Terperangkap Oleh Ilusi

“Diem aja? Canggung ya?”tanyanya memecahkan keheningan kami di atas motor tuaku yang sedang berjalan menuju rumahnya.

“Emh,, ya gimana mbanya pacar senior saya”balasku agak gugup.

“Tapi saya seumuran kamu kok, angkatan 17 kan?”tanyanya memastikan.

“Owalah seumuran toh, bagus deh”balasku juga seadanya masih berusaha fokus mengendarai motor dan fokus menjaga degup kencang dari jantungku.

“Bagus kenapa?”tanyanya berusaha memastikan.

“Bagus, jadi ngurangin kadar kecanggungan hehe”

“Bisa ketawa juga toh?”

“Saya bukan sejenis patung mba”

“Mba lagi, kan dibilang kita seumuran”

“Kalo saya panggil Dea emang boleh?”

“Ya boleh lah nama aku emang Adira Dealova kamu bisa manggil aku Dira, Dea, atau Lova, senyamannya kamu aja Bim. Iss.. Bimo ini loh”jelasnya sambil tertawa kecil. Kulihat dia dari kaca spion motor terlihat sedang tersenyum malu.

            Demi apapun degup jantung ini bertambah semakin kencang. Sungguh! Jangan panggil aku dengan nama. Jika iman ku tidak sekuat ini mungkin sudahku dekap tubuhmu dan tak akan ku lepas. Lebur sudah pondasiku bagaimana cara membangunnya kembali jika sudah begini. Pacar orang memang indah sekali.

----

              Malam ini aku merasakan yang namanya galau karna sosok wanita. Wanita yang sudah beridentitas sebagai kekasih orang. Hah,, malang sekali nasibmu Bim. Akibat sudah terlalu lama menjomblo. Maaf dirimu bahkan belum pernah merasakan pacaran. Hanya pernah menyukai wanita secara diam-diam. Bukan menyukai pacar orang.

---

                Ini benar-benar gila sampai esoknya aku terus memikirnya. Aku harap hanya perasaan sesaat yang satu dua hari juga akan hilang “Semoga”. Perasaan suka tidak akan sanggup menetap lama kan? Apalagi terhadap suatu hal yang tidak bisa dimiliki. Ya! semoga teorinya benar. Sungguh semua itu sangat mengusik imajinasiku, ketenanganku, sampai typography yang ku buat dari pagi belum juga selesai. Sudahlah kubawa pulang saja. Mungkin di rumah lebih banyak imajinasi.

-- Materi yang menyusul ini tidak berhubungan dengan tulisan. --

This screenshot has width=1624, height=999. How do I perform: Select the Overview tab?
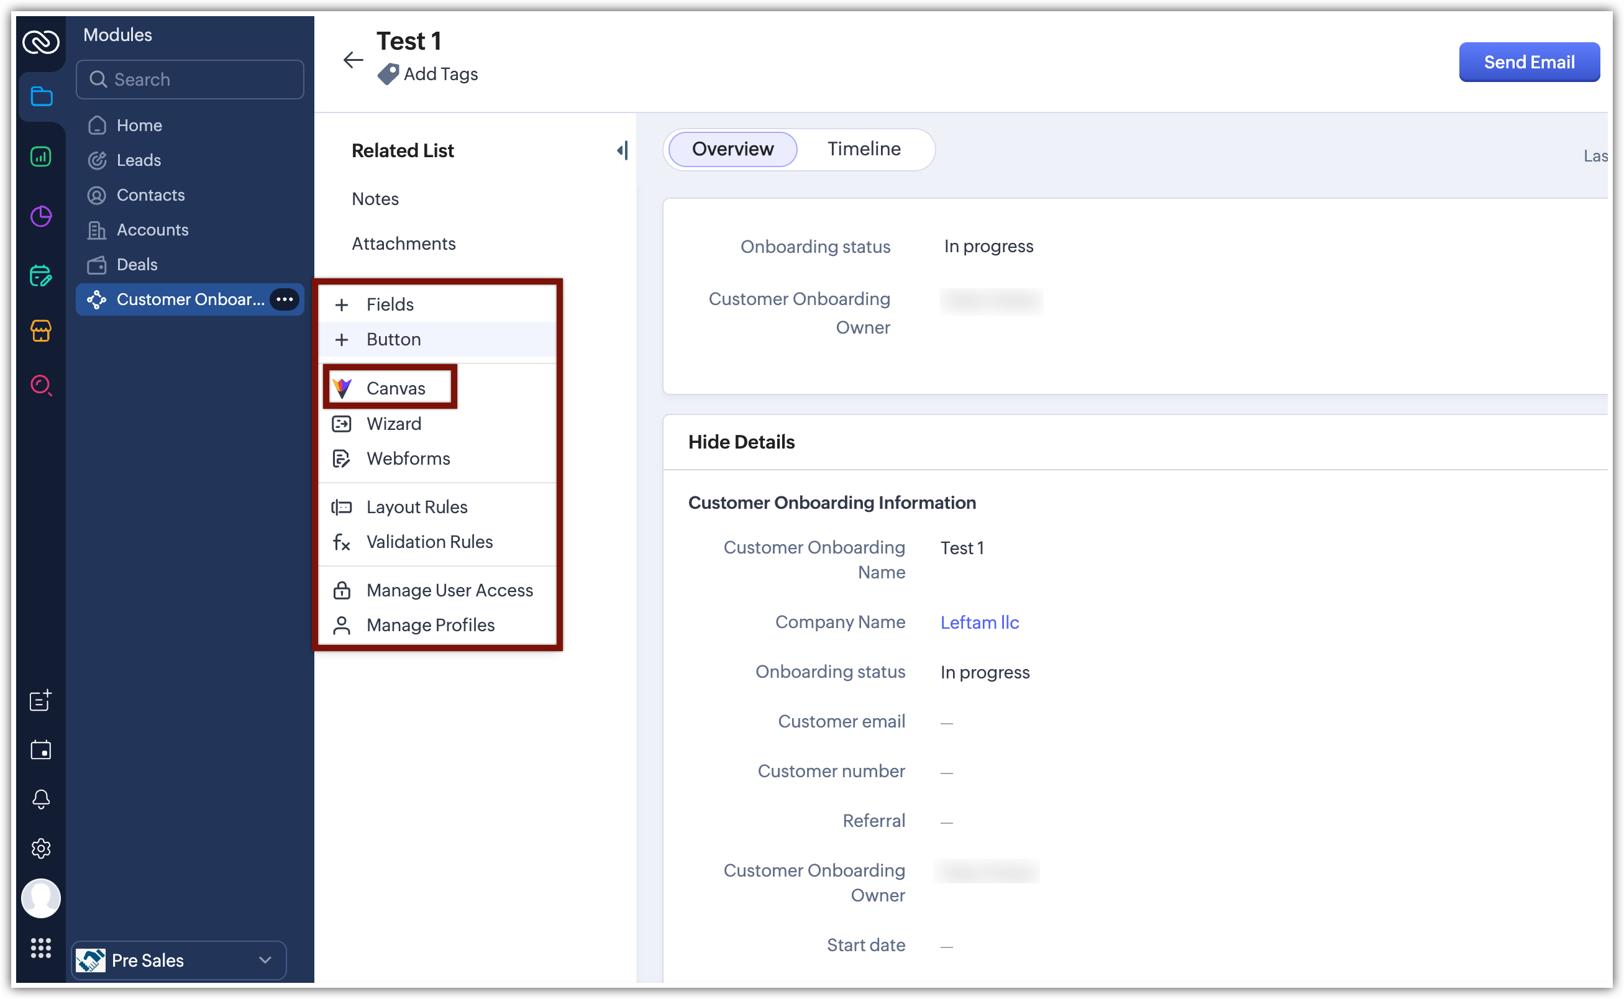732,149
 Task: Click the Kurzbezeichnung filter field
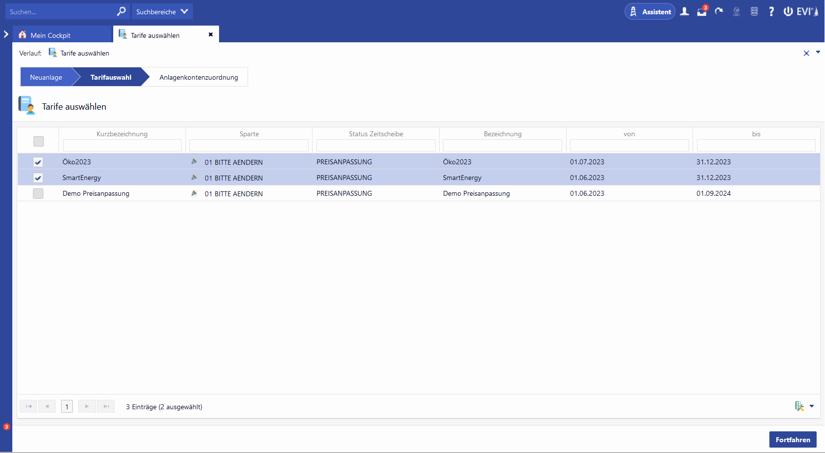click(x=122, y=145)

                  Sial! langit sepertinya tidak mengijinkan aku pulang. Hujan memudarkan segalanya. Ilusi itu kembali hadir tepat di sebrangku. Rintik hujan nyaris menutup samar-samar indahnya. Percuma! Indahnya tetap terpancar bahkan seribu kali lebih cantik bersatu dengan hujan. Sial! Kali ini aku suka hujan.

“Dea,,”sapaku yang tiba-tiba ada disana. Dea menengok heran dan terdiam agak lama “Bimo?”balasnya.

“Belum pulang?”basa-basiku.

“Lagi nunggu Bang Fahmi, kamu sendiri belum pulang?”

“Ini mau pulang”

“Oh ,, yaudah bye”ucapnya sambil mencoba melambaikan tangan ke arahku untuk beranjak pergi, namun aku memanggilnya lagi.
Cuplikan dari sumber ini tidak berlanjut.